━━━━━ Reading passage

Sheesh....I can see where this is going, maybe I should ask Joe to close it now.


----------



## coco (Sep 20, 2006)

> > index.php?act=findpost&pid=413221
> 
> 
> 
> ...


HUH? Didn't you just say that she would make a good brood bitch? I am totally confused. Brit disagreed, explained it and your post changed??? Now you are repeating her?? :smilie_tischkante: Besides, that dog is being sold as a pet, so it shouldn't be bred anyway. It will have limited papers.


----------



## 3Maltmom (May 23, 2005)

My take on the "judging" price. Of course that's up for discussion. This is a forum. We discuss all sorts of prices, from where to get quality appliances at an affordable price, to make-up, to clothing. Breeders are not excempt from these types of discussions, anymore than Maybeline, General Electric, or Prada is.


----------



## KandiMaltese (Mar 27, 2007)

No, I actually said *MAYBE* they *HELD *her for a brood bitch..*not *that she'd make a good one. I never ever said that. No need to get snippy. 

I am not going to get into a pissing match with a skunk..impossible win  And I edited *before *i saw your response. I realized, well that probably isn't relative due to her coloring..but they were probably holding her to see if the points came in and by 5 months realized they weren't going to. That's all.

Pricing is up to them to determine..whoever pays it thinks that they are worth it. I personally like the CHrisman look and think the pricing is worthy. It's the look you're paying for even more than the bloodlines in my opinion.

Anyhow, that's my take on the pricing. I don't see any reason to bash anyone's pricing. It's not like they can force you to pay for something you didn't think was worth that.


----------



## revakb2 (Sep 8, 2006)

I love the Christman look. Are they worth the big bucks? Are the top athletes worth millons of dollars? I guess they are all worth what someone is willing to pay. Would I pay $3000 and more for a pet. No, but that's just my opinion. I never paid more than $25 for any pet until I bought Bogie. All my pups were shelter dogs, but I still think Christman dogs are beautiful.


----------



## KandiMaltese (Mar 27, 2007)

> Sheesh....I can see where this is going, maybe I should ask Joe to close it now.[/B]


LOL..


----------



## Cosy (Feb 9, 2006)

> No, I actually said *MAYBE* they *HELD *her for a brood bitch..*not *that she'd make a good one. I never ever said that. No need to get snippy.
> 
> I am not going to get into a pissing match with a skunk..impossible win  And I edited *before *i saw your response. I realized, well that probably isn't relative due to her coloring..but they were probably holding her to see if the points came in and by 5 months realized they weren't going to. That's all.
> 
> ...



Have a nice day. LOL


----------



## PuttiePie (Nov 22, 2006)

> No, I actually said *MAYBE* they *HELD *her for a brood bitch..*not *that she'd make a good one. I never ever said that. No need to get snippy.

━━━━━━━━━━
━━━━━ Stored data

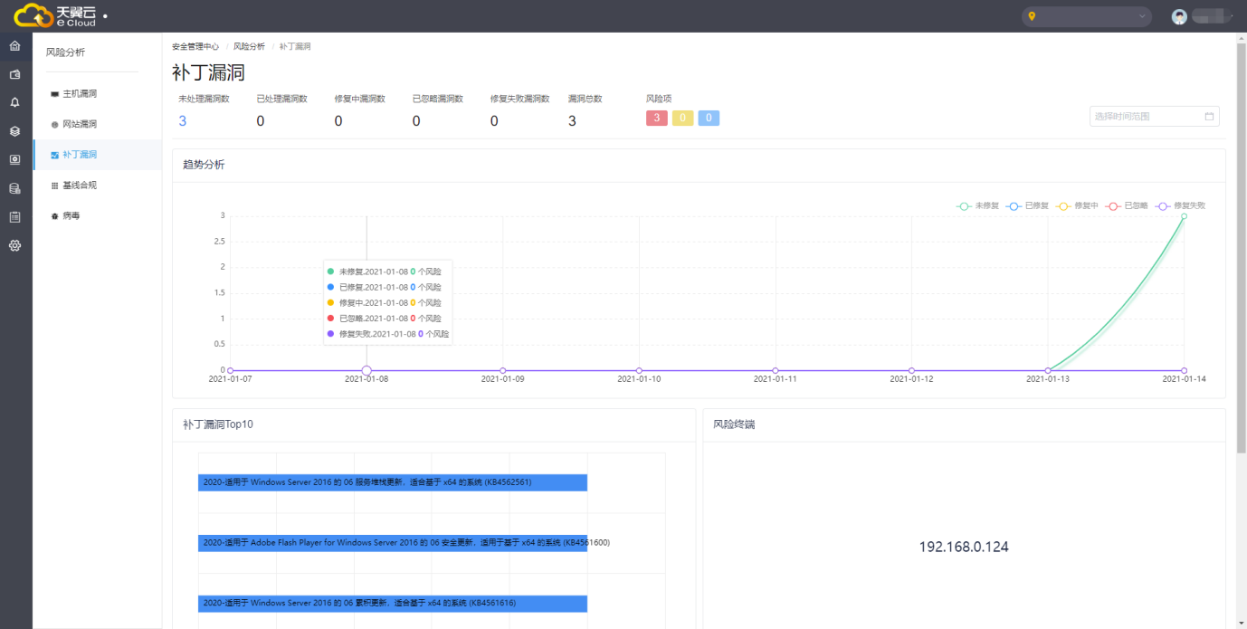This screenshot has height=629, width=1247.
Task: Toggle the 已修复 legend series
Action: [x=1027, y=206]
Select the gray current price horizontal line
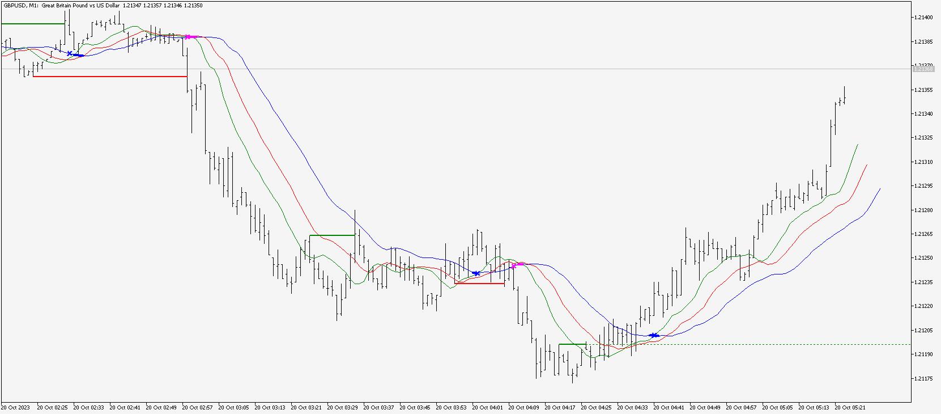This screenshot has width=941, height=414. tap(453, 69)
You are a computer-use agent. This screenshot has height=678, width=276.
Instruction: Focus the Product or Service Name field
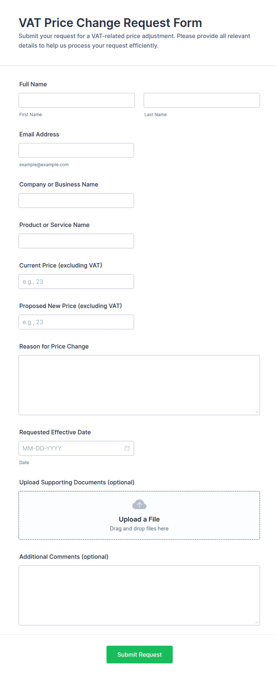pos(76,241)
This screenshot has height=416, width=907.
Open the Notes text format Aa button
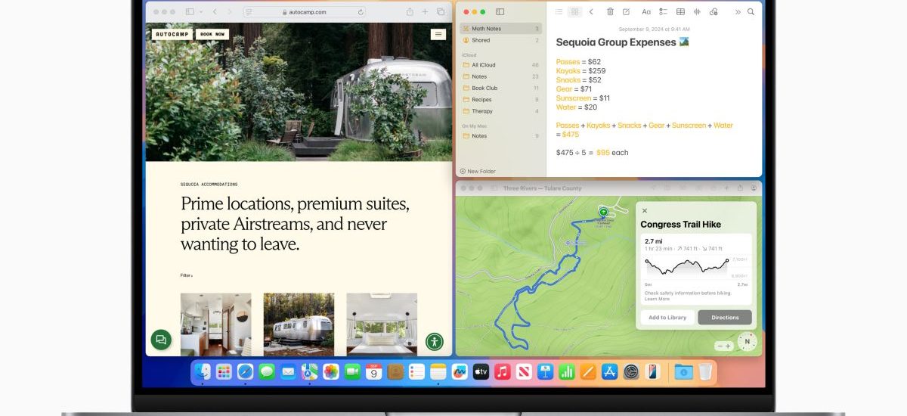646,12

━━━━━━━━━━

Requirements ▸
(a) Do the following statements agree with the forum thread? Answer yes or no for each, and quote the deciding words from the text. (i) revakb2 had never paid more than $25 for a pet before buying Bogie. (ii) coco states that the dog will be sold with full papers. (iii) 3Maltmom holds that breeders should be exempt from discussions about price.
(b) How would you say this sentence from the forum thread in Spanish: "It's not like they can force you to pay for something you didn't think was worth that."
(c) Reproduce the forum thread word for word, starting at the words "## revakb2 (Sep" and stopping after the words "dogs are beautiful.".

Full solutions ▸
(a)
(i) Yes: "I never paid more than $25 for any pet until I bought Bogie."
(ii) No: "It will have limited papers."
(iii) No: "Breeders are not excempt from these types of discussions"

(b) No es como si pudieran obligarte a pagar por algo que no creías que valiera eso.

(c)
## revakb2 (Sep 8, 2006)

I love the Christman look. Are they worth the big bucks? Are the top athletes worth millons of dollars? I guess they are all worth what someone is willing to pay. Would I pay $3000 and more for a pet. No, but that's just my opinion. I never paid more than $25 for any pet until I bought Bogie. All my pups were shelter dogs, but I still think Christman dogs are beautiful.